La prescription biennale de l’article L. 218-2 du Code de la consommation ne bénéficie pas aux cautions personnes physiques d’une personne morale

Article publié le 12 novembre 2017

 

Dans un arrêt du 06 septembre 20171, la première chambre civile de la Cour de cassation est venue une nouvelle fois préciser le champ d’application de l’article L. 218-2 du Code de la consommation, ancien article L. 138-2 du même Code.

En l’espèce, la Société générale avait, en 2007, consenti un prêt à une SCI. La banque avait à cette occasion sollicité en guise de garantie le cautionnement solidaire de deux personnes physiques. La SCI ne remplissant pas son obligation contractuelle, la banque a prononcé la déchéance du terme au début de l’année 2011. Huit mois après, elle assignait les cautions en paiement du solde du prêt resté impayé. Les cautions étant en liquidation judiciaire, le mandataire liquidateur a lui aussi été assigné par la banque en intervention forcée.
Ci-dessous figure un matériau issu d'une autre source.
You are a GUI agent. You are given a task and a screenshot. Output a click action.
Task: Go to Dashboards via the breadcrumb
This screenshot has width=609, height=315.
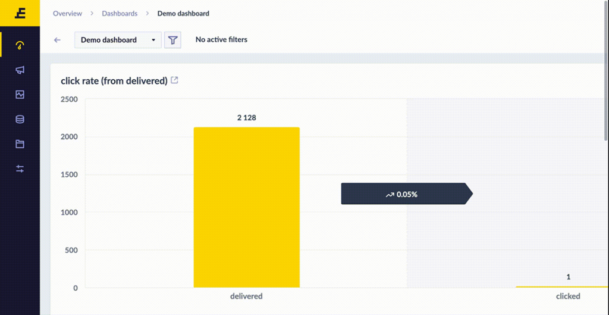click(120, 13)
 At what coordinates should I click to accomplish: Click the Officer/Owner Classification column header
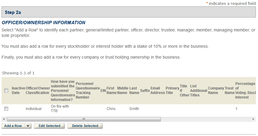point(37,90)
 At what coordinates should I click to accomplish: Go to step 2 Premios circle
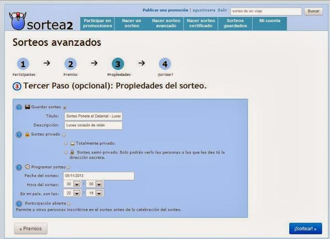click(x=71, y=64)
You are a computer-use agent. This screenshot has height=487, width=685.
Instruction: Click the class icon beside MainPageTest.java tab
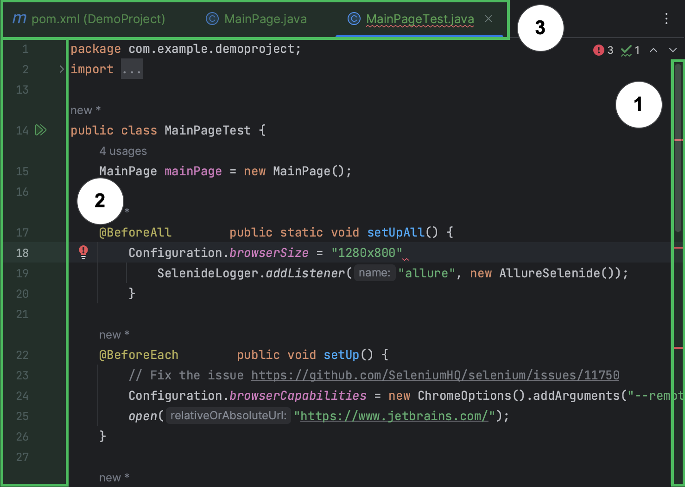pyautogui.click(x=354, y=19)
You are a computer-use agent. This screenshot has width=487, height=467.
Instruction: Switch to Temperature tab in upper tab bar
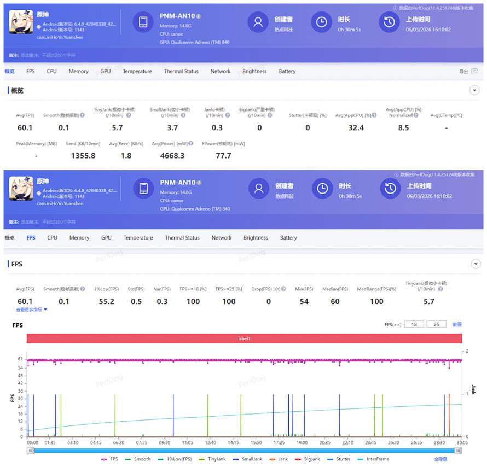pyautogui.click(x=137, y=72)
Les cautions ont notamment tenté d’échapper à leurs obligations en invoquant la protection de l’article L. 218-2 du Code de la consommation. Pour rappel, cet article prévoit une exception à la prescription de droit commun au profit du consommateur. Ainsi, il dispose que « L'action des professionnels, pour les biens ou les services qu'ils fournissent aux consommateurs, se prescrit par deux ans ». Si cet article avait été applicable, toute poursuite de la banque contre les cautions aurait alors été impossible dans la mesure où l’assignation des cautions en paiement du solde du prêt était intervenue plus de 2 ans après la conclusion du contrat de prêt.
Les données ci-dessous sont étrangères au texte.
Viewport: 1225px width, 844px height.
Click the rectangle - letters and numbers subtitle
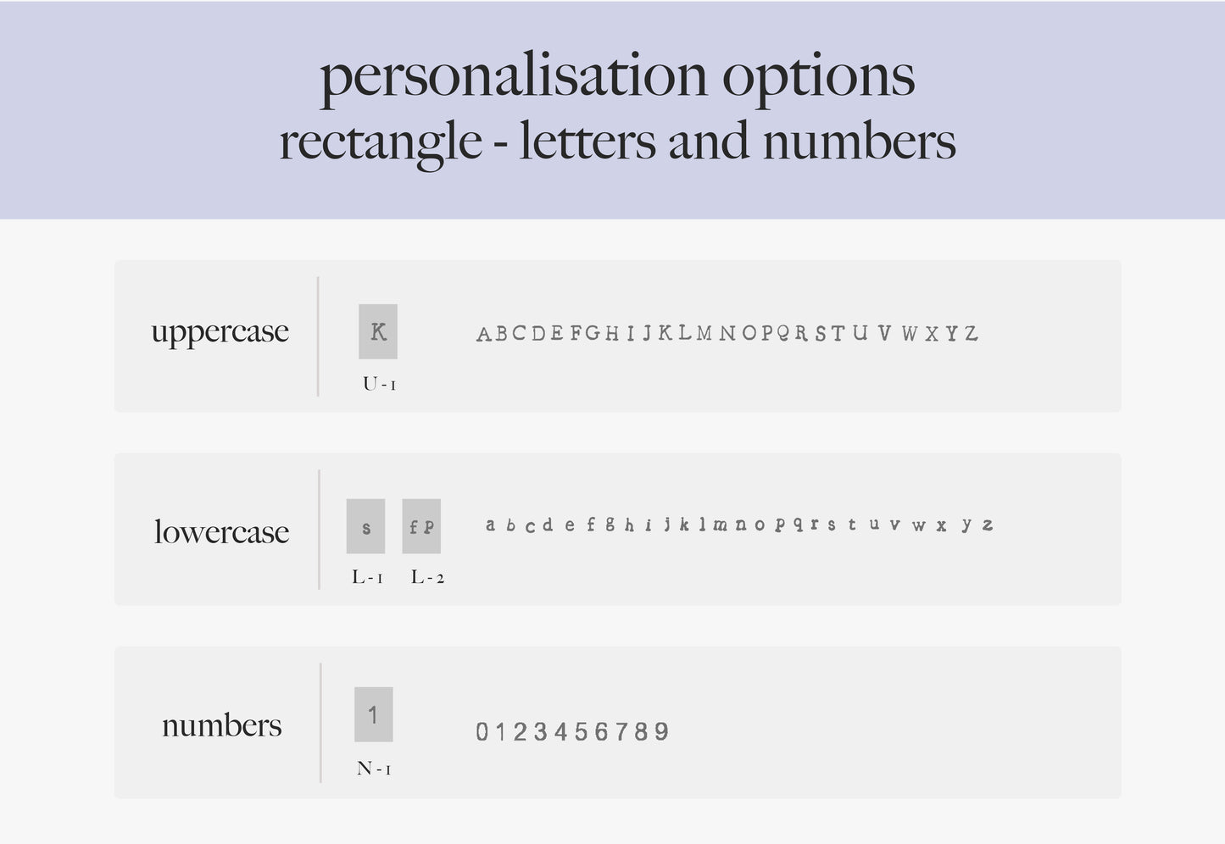[617, 142]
Cependant, la cour d’appel de Paris a fait le choix d’interpréter strictement l’article L. 218-2 du Code de commerce. Elle a considéré que, la banque ne fournissant de service qu’à la SCI et non aux cautions qui ne faisaient que garantir la dette de la SCI, celles-ci ne pouvaient pas prétendre à l’application de cet article.

La position des juges du fond a été confirmée par la Cour de cassation qui a retenu que « la banque avait bénéficié de la garantie personnelle des cautions, sans leur avoir fourni aucun service au sens de l’article L. 137-2, devenu L. 218-2 du Code de la consommation, la cour d’appel en a exactement déduit que la prescription biennale édictée par ce texte était inapplicable à l’action en paiement litigieuse ».

Cette limitation à une interprétation stricte du texte n’est pas surprenante dans la mesure où ce dernier porte atteinte aux droits des professionnels. Les professionnels retrouvent ainsi le bénéfice du délai de prescription de droit commun qui est de 5 ans pour agir contre les cautions.

Toutefois, il est possible de se demander si la solution des juges du fond et des juges du droit aurait été la même si le bénéficiaire du service financier avait été une personne physique et non pas une personne morale comme tel était le cas en l’espèce.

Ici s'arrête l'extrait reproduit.